What the task requires ::
Which lines of the data below include the string "computer"? Return each of them.

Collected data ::

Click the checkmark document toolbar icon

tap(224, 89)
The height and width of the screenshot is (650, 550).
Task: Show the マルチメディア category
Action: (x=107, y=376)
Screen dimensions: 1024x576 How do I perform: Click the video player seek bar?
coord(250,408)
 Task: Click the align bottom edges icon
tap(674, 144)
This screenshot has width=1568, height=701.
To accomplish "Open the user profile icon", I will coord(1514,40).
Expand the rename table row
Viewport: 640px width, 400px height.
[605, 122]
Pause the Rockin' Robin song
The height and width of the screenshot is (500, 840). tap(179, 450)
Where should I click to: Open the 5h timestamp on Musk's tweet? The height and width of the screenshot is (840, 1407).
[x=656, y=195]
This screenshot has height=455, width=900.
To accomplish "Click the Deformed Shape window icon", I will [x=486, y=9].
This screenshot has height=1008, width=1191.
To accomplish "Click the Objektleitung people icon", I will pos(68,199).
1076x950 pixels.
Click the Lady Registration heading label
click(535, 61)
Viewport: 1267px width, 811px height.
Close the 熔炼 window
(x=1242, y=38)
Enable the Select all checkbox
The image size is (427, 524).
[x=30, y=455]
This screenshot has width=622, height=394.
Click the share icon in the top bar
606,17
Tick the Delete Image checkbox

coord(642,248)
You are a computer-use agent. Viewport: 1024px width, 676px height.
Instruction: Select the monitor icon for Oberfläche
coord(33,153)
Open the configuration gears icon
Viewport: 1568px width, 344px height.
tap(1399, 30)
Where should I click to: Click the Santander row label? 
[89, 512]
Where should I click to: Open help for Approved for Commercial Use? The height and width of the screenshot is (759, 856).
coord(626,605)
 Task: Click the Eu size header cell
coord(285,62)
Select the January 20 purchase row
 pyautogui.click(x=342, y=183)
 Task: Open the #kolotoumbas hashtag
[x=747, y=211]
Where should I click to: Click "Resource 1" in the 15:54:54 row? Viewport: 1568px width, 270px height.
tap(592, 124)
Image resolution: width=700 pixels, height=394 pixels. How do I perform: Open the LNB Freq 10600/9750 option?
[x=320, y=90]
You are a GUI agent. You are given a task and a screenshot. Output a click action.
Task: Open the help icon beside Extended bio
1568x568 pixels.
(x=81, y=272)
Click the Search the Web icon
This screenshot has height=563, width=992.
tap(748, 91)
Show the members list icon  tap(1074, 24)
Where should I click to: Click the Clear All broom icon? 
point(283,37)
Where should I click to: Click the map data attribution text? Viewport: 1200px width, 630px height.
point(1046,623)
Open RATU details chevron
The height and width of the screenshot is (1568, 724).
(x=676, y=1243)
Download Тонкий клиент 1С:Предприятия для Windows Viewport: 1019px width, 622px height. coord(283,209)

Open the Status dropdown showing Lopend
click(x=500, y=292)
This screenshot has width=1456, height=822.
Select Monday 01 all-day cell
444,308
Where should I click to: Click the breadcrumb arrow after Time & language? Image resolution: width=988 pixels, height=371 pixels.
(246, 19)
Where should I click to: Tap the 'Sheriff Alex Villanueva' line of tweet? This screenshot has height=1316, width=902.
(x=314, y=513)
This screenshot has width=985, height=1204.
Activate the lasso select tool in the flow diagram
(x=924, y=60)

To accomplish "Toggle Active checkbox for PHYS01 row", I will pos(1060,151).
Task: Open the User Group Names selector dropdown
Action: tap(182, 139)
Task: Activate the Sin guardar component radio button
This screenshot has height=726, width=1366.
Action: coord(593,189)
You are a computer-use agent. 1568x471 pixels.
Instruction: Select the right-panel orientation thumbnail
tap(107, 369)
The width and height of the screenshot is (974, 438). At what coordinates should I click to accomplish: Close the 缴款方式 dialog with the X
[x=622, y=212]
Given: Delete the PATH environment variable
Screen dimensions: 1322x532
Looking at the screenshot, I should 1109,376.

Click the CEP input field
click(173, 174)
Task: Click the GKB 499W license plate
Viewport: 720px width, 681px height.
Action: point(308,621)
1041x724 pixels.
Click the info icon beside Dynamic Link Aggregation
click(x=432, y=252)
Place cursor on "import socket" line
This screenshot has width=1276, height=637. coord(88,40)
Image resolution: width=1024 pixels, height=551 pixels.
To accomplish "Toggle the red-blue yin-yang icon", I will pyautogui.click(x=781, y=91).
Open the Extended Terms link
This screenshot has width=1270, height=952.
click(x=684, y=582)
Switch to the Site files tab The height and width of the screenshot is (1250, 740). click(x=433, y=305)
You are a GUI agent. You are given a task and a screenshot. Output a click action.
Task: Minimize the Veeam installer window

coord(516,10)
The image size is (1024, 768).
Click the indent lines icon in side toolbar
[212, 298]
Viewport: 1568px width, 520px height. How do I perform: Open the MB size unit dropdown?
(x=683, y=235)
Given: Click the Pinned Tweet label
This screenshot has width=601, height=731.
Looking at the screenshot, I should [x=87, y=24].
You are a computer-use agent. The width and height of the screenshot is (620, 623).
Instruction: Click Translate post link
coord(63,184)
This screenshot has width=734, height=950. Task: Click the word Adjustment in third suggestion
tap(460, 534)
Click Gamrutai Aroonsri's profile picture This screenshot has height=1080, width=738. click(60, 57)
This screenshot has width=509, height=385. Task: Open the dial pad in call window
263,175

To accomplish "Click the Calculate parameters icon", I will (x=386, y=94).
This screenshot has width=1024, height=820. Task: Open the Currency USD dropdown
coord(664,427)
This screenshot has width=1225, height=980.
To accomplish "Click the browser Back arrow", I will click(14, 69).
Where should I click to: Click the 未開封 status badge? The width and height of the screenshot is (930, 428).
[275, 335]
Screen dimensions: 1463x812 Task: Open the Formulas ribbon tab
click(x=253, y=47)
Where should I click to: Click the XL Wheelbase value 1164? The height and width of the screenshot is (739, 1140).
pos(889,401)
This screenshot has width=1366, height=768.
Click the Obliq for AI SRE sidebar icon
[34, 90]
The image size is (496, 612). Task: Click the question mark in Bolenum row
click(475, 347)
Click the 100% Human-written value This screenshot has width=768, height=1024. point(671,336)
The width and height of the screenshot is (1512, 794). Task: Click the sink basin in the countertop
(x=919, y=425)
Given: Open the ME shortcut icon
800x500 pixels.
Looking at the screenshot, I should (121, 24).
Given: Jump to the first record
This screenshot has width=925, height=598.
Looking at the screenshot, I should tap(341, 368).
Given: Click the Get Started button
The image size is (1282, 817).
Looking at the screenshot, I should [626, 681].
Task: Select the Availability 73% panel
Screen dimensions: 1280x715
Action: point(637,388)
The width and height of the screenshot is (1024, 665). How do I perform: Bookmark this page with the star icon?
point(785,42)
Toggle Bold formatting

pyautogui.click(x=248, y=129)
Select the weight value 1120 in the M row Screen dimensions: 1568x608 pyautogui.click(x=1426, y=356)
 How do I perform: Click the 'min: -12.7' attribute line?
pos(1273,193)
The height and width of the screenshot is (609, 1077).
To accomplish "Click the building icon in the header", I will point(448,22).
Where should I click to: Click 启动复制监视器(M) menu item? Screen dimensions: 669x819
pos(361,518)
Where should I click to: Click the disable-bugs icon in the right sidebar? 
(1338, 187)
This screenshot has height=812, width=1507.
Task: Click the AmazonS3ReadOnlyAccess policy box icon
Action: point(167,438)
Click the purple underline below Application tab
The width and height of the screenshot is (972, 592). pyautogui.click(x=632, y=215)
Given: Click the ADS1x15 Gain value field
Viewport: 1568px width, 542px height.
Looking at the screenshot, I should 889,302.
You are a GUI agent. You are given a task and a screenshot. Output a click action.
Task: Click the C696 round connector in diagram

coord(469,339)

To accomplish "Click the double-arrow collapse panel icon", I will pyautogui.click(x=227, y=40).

Solution to this exercise ::
You are a computer-use agent. Viewport: 1024px width, 676px height.
You are a computer-use agent. 1568x471 pixels.
You are a computer-use agent. The width and height of the screenshot is (620, 623).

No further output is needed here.